[EXTRACT TO READ]
[Start of Attachment]
Published
Journal of Medical Imaging, 2023, 10.6: 061103-061103
Authors
Hyeongseok Kim1, Seoyoung Lee2, Woo Jung Shim3, Min-Seong Choi3, Seungryong Cho1
Affiliations
1Institute for Artificial Intelligence, Korea Advanced Institute of Science and Technology (Republic of Korea)
2Korea Advanced Institute of Science and Technology (Republic of Korea)
3Radisen Co., Ltd. (Republic of Korea)
Purpose
Although there are several options for improving the generalizability of learned models, a data instance-based approach is desirable when stable data acquisition conditions cannot be guaranteed. Despite the wide use of data transformation methods to reduce data discrepancies between different data domains, detailed analysis for explaining the performance of data transformation methods is lacking.
Approach
This study compares several data transformation methods in the tuberculosis detection task with multi-institutional chest x-ray (CXR) data. Five different data transformations, including normalization, standardization with and without lung masking, and multi-frequency-based (MFB) standardization with and without lung masking were implemented. A tuberculosis detection network was trained using a reference dataset, and the data from six other sites were used for the network performance comparison. To analyze data harmonization performance, we extracted radiomic features and calculated the Mahalanobis distance. We visualized the features with a dimensionality reduction technique. Through similar methods, deep features of the trained networks were also analyzed to examine the models’ responses to the data from various sites.
Results
From various numerical assessments, the MFB standardization with lung masking provided the highest network performance for the non-reference datasets. From the radiomic and deep feature analyses, the features of the multi-site CXRs after MFB with lung masking were found to be well homogenized to the reference data, whereas the others showed limited performance.
Conclusions
Conventional normalization and standardization showed suboptimal performance in minimizing feature differences among various sites. Our study emphasizes the strengths of MFB standardization with lung masking in terms of network performance and feature homogenization.
[End of Attachment]
[ASSIGNMENT 1]
In the abstract, which data transformation gave the highest network performance on the non-reference datasets?
[ASSIGNMENT 2]
Repeat a passage of the abstract word for word. Begin at the words "2Korea Advanced Institute" and stop after "methods is lacking.".

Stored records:
[Start of Attachment]
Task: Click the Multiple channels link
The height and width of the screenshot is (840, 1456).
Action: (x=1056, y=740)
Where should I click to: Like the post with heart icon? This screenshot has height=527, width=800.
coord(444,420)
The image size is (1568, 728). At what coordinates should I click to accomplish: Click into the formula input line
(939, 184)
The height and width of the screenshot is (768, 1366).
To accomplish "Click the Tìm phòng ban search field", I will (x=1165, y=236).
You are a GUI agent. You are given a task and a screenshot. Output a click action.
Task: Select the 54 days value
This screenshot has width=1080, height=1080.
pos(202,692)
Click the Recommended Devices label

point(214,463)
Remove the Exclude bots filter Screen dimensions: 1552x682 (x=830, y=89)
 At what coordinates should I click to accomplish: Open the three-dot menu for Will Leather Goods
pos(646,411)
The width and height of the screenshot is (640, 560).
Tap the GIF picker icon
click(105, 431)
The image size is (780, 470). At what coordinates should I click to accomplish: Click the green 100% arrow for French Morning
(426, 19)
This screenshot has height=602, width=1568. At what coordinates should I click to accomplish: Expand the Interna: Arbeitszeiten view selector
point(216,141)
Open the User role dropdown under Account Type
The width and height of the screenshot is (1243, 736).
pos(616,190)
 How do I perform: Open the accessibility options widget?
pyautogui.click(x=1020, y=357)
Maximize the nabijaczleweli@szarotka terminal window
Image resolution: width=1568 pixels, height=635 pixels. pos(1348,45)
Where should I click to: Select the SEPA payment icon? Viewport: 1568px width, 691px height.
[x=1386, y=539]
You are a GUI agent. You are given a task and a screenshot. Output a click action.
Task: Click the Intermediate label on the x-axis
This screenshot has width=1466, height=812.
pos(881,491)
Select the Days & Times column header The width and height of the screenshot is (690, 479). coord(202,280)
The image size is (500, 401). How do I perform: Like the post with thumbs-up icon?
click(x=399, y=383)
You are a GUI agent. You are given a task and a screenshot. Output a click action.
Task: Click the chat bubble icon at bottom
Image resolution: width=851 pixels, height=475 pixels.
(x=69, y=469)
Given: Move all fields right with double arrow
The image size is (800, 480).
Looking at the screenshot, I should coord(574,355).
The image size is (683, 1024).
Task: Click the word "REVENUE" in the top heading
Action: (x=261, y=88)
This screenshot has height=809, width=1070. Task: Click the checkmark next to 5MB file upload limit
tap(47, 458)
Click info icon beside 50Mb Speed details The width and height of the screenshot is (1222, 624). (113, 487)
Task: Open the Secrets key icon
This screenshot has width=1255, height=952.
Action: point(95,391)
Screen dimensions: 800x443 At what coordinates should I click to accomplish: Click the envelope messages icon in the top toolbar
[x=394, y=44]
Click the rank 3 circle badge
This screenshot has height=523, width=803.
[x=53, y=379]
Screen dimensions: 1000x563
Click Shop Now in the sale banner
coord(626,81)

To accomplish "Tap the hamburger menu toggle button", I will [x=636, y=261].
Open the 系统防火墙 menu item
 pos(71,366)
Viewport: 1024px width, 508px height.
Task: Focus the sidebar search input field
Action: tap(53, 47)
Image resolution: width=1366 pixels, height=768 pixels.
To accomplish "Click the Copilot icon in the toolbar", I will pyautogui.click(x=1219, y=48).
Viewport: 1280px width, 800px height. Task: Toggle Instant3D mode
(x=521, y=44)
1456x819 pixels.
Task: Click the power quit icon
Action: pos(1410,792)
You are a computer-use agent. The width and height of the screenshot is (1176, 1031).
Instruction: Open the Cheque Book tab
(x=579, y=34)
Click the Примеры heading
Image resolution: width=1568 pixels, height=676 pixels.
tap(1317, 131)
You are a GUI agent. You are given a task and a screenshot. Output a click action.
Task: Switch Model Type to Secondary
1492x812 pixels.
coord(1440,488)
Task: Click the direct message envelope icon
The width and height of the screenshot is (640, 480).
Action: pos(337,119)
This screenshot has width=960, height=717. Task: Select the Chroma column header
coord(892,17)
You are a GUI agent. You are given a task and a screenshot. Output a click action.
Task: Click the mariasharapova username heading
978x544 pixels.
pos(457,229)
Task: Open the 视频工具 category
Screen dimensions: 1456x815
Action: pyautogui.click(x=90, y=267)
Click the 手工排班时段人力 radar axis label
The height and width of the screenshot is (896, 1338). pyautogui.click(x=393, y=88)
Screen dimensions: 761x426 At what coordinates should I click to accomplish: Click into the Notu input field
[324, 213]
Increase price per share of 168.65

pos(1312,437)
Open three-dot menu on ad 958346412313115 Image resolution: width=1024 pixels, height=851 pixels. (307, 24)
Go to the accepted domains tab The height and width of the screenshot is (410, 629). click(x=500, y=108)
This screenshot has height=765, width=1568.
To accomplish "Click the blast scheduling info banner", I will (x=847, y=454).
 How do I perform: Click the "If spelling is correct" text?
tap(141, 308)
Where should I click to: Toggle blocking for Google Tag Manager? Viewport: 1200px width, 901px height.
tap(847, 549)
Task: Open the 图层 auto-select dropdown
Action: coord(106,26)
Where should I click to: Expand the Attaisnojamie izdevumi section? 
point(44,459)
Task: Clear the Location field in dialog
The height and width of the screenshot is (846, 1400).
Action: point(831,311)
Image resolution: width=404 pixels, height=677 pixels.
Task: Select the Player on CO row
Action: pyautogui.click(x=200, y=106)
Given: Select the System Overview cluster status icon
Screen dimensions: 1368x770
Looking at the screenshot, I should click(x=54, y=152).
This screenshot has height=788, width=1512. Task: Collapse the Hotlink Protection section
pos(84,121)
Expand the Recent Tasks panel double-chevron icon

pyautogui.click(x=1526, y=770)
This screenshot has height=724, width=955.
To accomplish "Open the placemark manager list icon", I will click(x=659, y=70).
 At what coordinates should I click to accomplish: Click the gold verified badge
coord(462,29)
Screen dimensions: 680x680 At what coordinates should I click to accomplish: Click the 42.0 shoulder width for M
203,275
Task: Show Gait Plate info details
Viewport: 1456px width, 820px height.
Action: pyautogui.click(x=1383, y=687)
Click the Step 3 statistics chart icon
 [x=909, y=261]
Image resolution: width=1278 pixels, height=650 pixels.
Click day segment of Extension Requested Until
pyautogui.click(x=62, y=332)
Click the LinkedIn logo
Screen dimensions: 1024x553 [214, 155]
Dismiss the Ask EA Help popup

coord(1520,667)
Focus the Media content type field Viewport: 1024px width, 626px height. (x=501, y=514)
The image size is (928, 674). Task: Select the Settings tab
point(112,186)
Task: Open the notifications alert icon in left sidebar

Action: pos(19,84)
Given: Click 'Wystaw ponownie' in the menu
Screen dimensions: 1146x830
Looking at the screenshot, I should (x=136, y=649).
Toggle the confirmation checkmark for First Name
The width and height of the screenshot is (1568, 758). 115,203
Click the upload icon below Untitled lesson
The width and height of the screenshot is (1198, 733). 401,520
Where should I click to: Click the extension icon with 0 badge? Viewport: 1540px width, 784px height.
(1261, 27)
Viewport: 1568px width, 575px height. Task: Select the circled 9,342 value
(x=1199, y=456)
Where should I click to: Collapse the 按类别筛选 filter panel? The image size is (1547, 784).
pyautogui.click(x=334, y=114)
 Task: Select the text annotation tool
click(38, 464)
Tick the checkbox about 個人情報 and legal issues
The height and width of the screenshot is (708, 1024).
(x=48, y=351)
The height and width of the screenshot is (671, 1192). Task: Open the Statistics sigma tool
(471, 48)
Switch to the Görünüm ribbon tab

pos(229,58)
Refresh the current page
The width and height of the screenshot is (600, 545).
[End of Attachment]
[FINAL ANSWER 1]
Multi-frequency-based (MFB) standardization with lung masking.

[FINAL ANSWER 2]
2Korea Advanced Institute of Science and Technology (Republic of Korea)
3Radisen Co., Ltd. (Republic of Korea)
Purpose
Although there are several options for improving the generalizability of learned models, a data instance-based approach is desirable when stable data acquisition conditions cannot be guaranteed. Despite the wide use of data transformation methods to reduce data discrepancies between different data domains, detailed analysis for explaining the performance of data transformation methods is lacking.